I was given A Brief History Of Time when I was young, about 11 or 12. What was interesting about having read it at that age is that it was so clear. All these ideas that are intuitively quite weird and difficult just made sense. I think when I was growing up I never thought these things about time dilation and gravitational weirdnesses that you get in General Relativity seemed strange, because the first time I’d come across them they’d been so clearly explained that they never became weird, which is a huge start in a lot of ways. I think possibly the book had an influence on a lot of physicists because it set the ideas up as part of your world, instead of being something weird and outside it. Because the explanation was so clear, you couldn’t miss what it was saying.

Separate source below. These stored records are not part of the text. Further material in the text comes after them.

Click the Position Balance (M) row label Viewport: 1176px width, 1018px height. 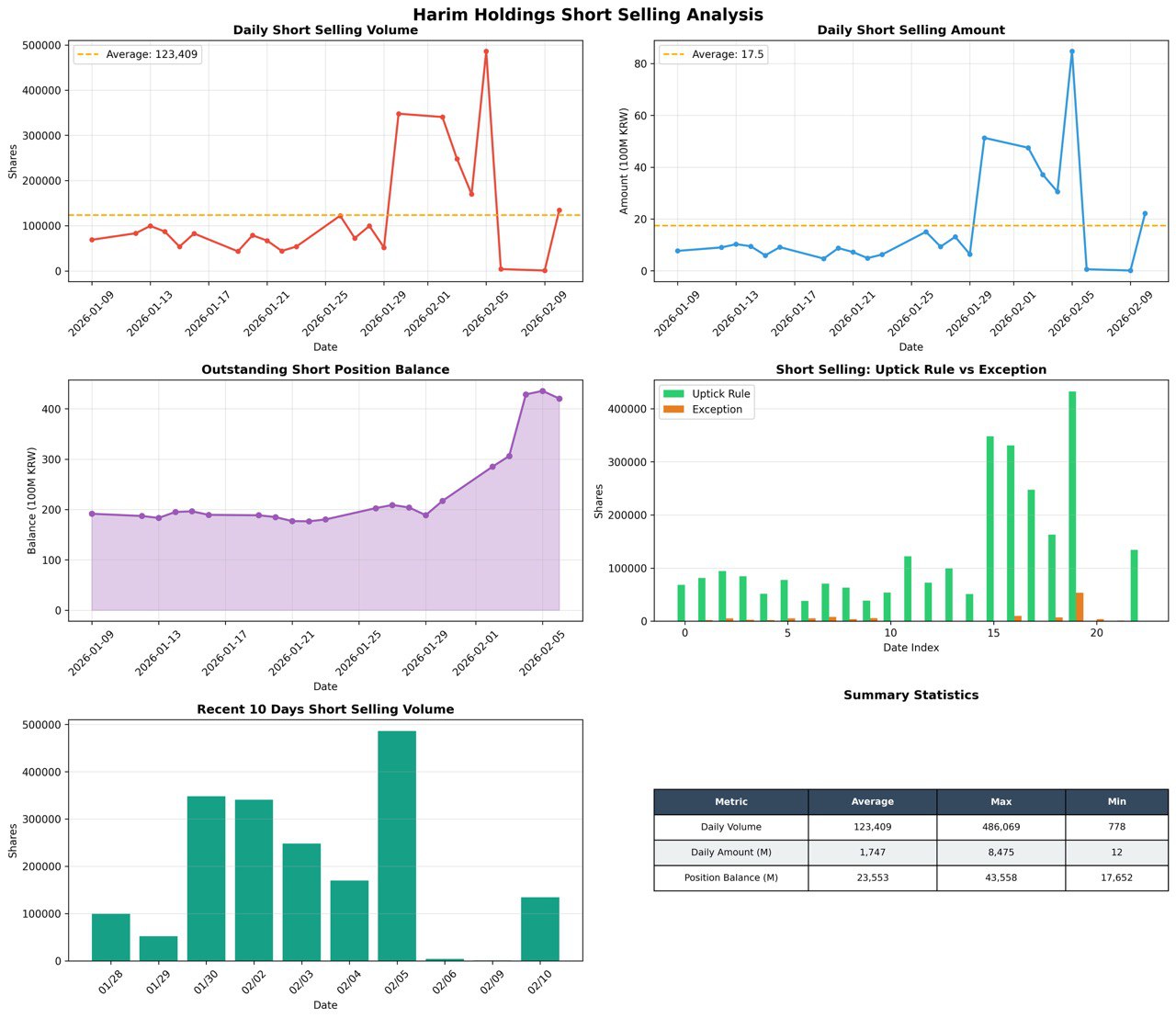[x=730, y=877]
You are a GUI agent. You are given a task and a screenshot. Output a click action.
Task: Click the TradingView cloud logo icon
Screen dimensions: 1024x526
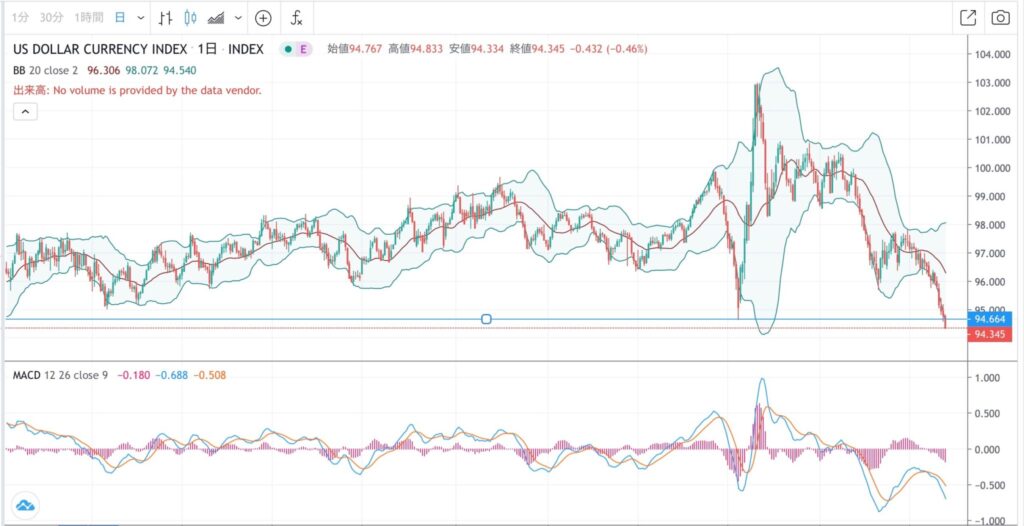click(x=25, y=506)
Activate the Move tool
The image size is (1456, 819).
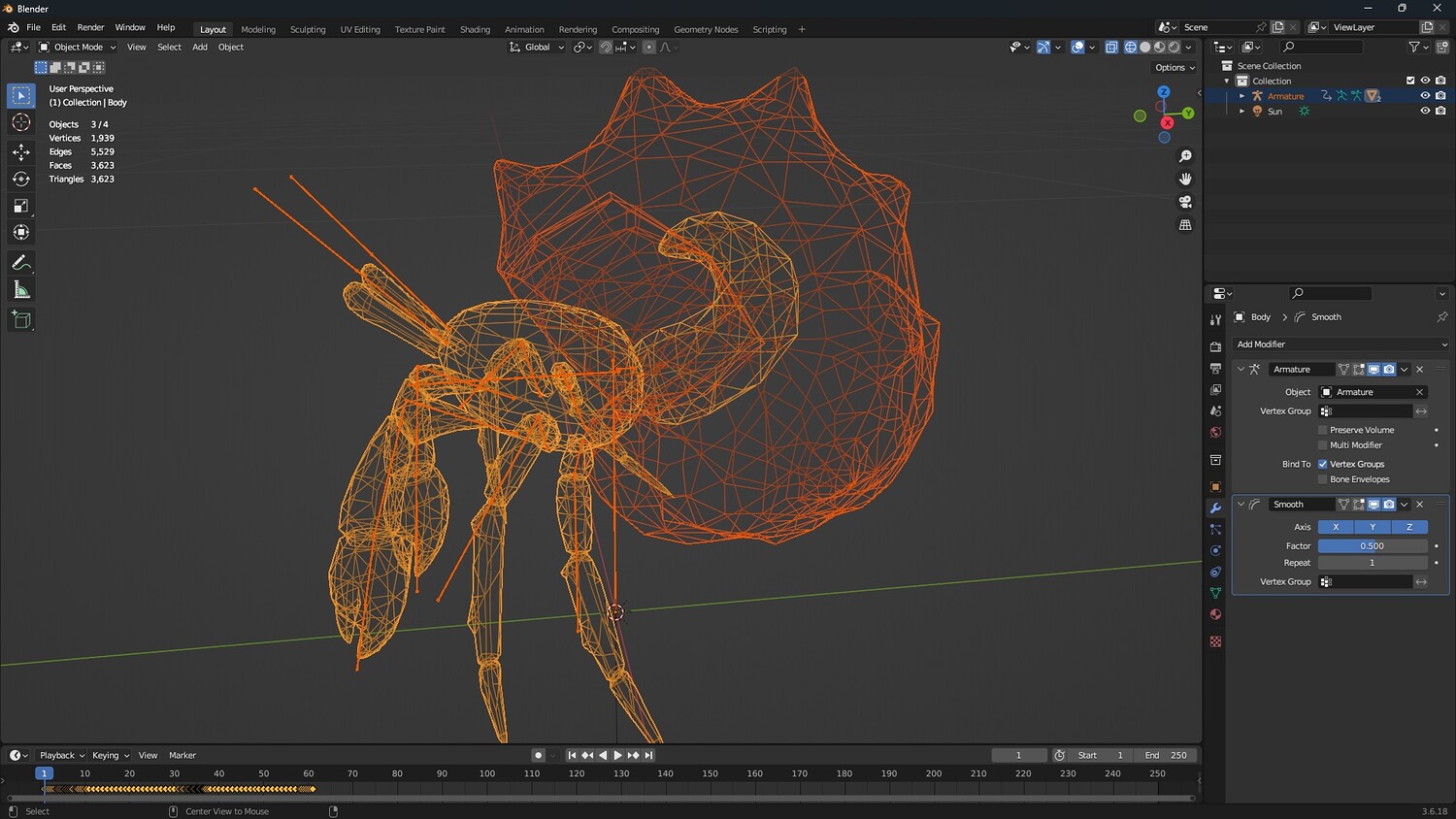(21, 151)
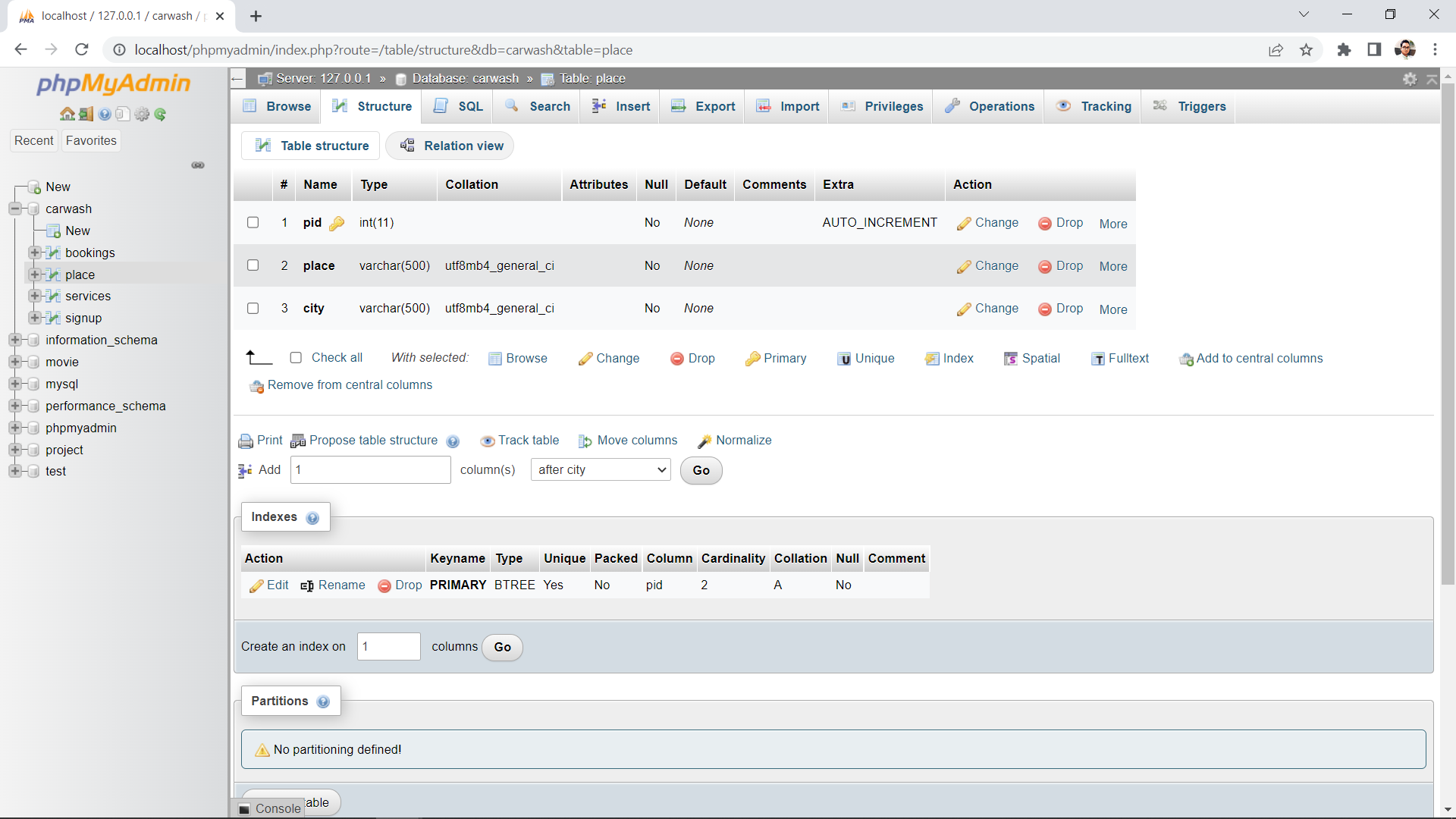Refresh the navigation panel icon

point(160,115)
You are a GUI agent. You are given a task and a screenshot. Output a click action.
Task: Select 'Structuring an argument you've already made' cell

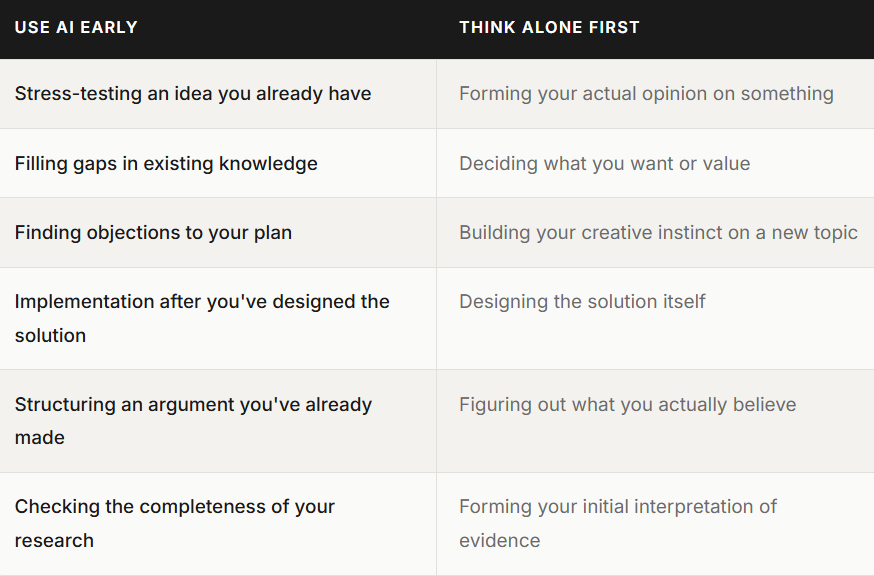[x=218, y=421]
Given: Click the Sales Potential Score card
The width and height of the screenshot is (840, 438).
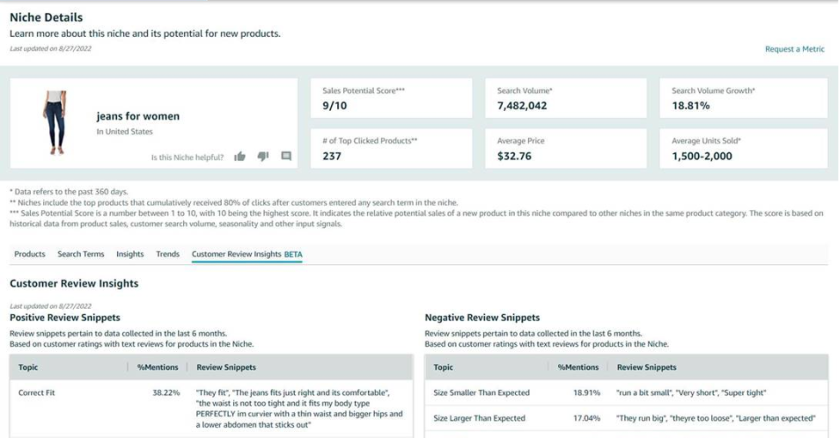Looking at the screenshot, I should 391,98.
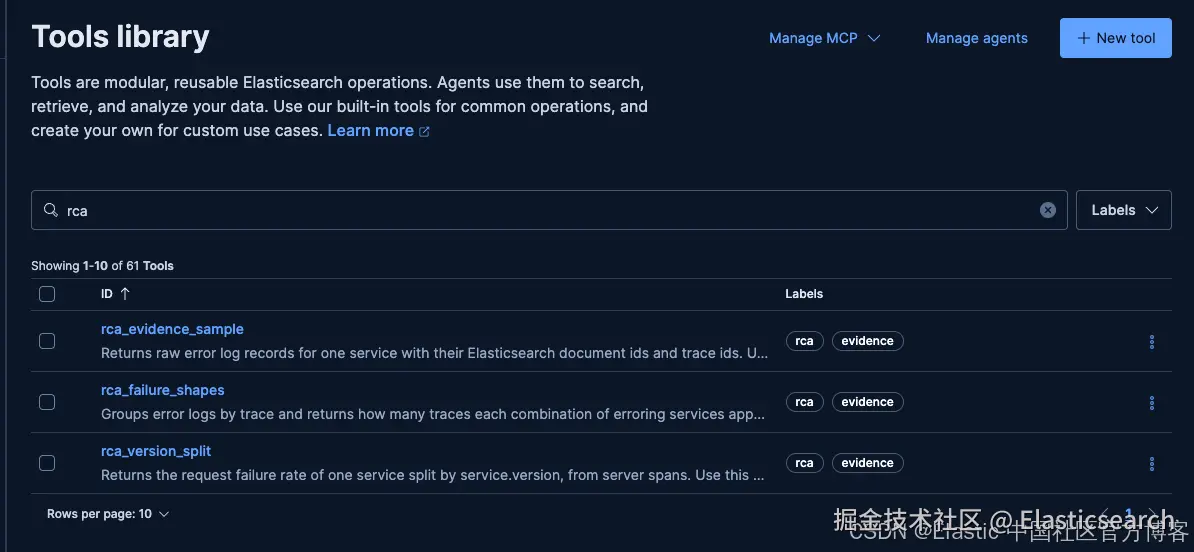The width and height of the screenshot is (1194, 552).
Task: Check the rca_evidence_sample row checkbox
Action: pos(47,341)
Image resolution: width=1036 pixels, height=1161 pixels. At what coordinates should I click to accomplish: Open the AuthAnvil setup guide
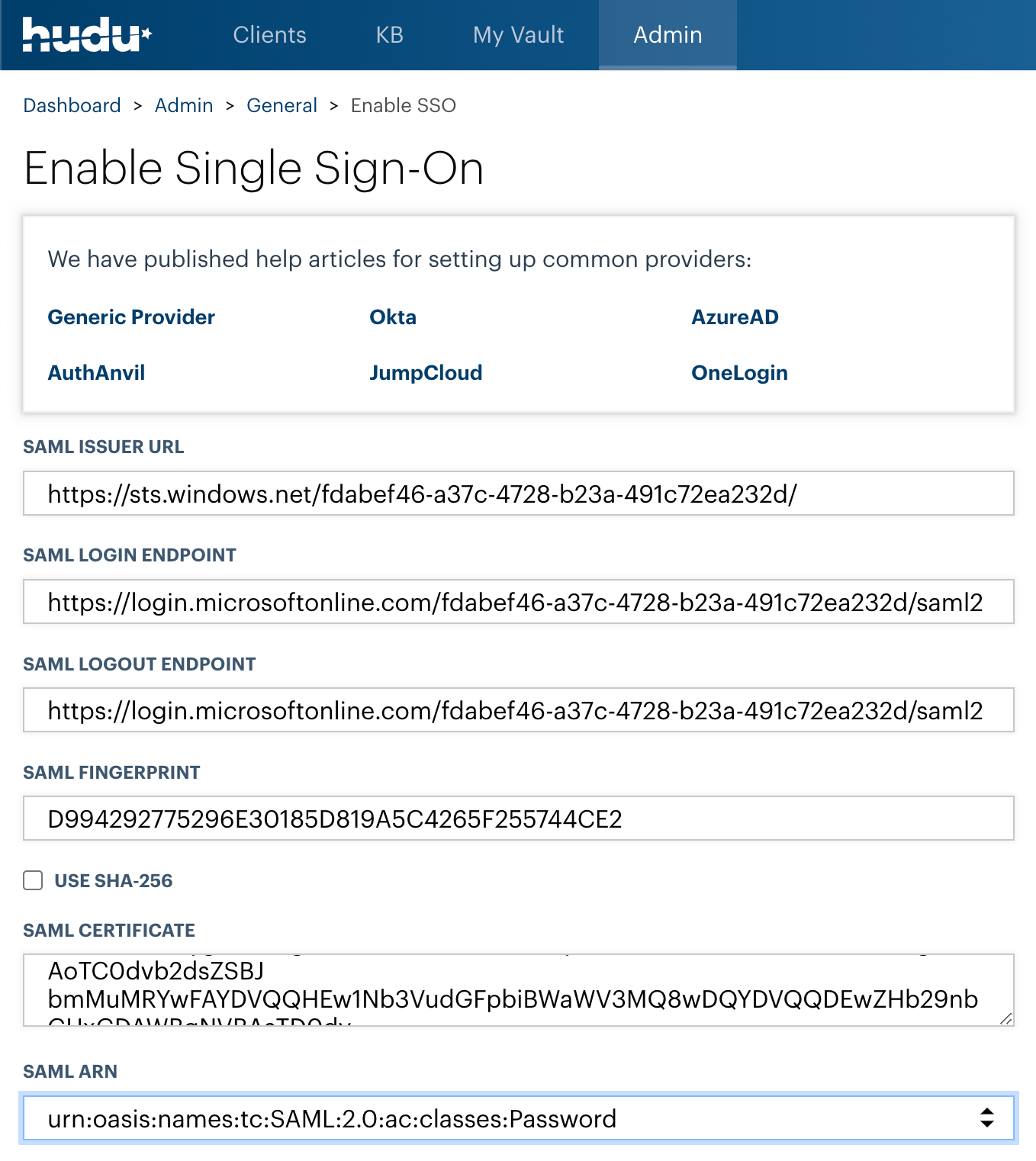[x=96, y=372]
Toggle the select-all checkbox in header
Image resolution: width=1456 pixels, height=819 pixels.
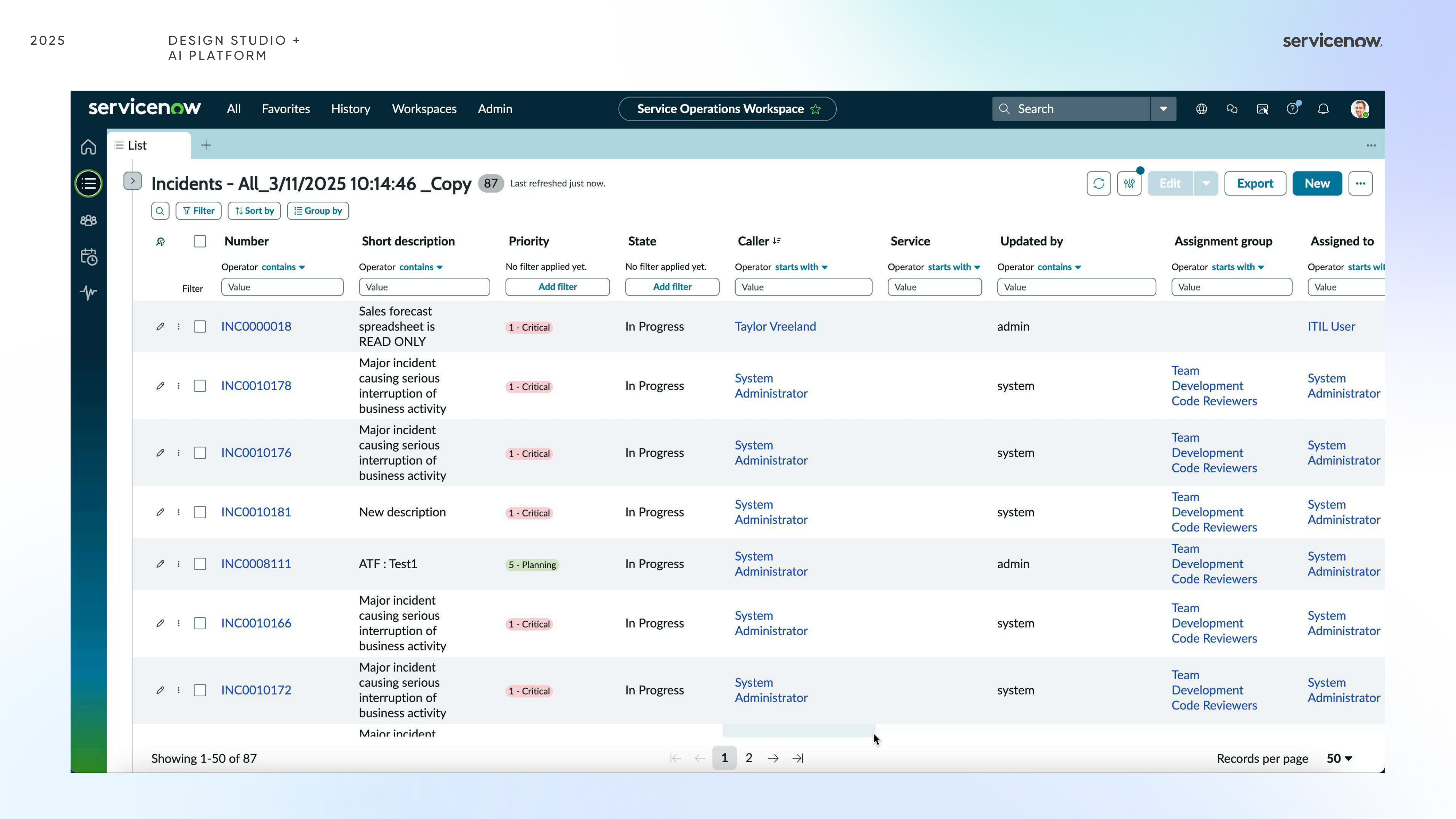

Not all good scientists have been good communicators, not all great scientists have been great communicators. But there is a very strong history that started in places like the Royal Institution where people stood up and said what they thought. He was part of the tradition. There’s a long list of people who thought so clearly that communication was straightforward. I think that’s the key. The key to great science is the same as the key to great communication, which is thinking clearly about what you are doing and being able to prioritise ideas. When those two things go together, you have something powerful. Hawking’s was an important voice. There has been a perception that science is somehow separate from society, and he showed clearly that this is not the case.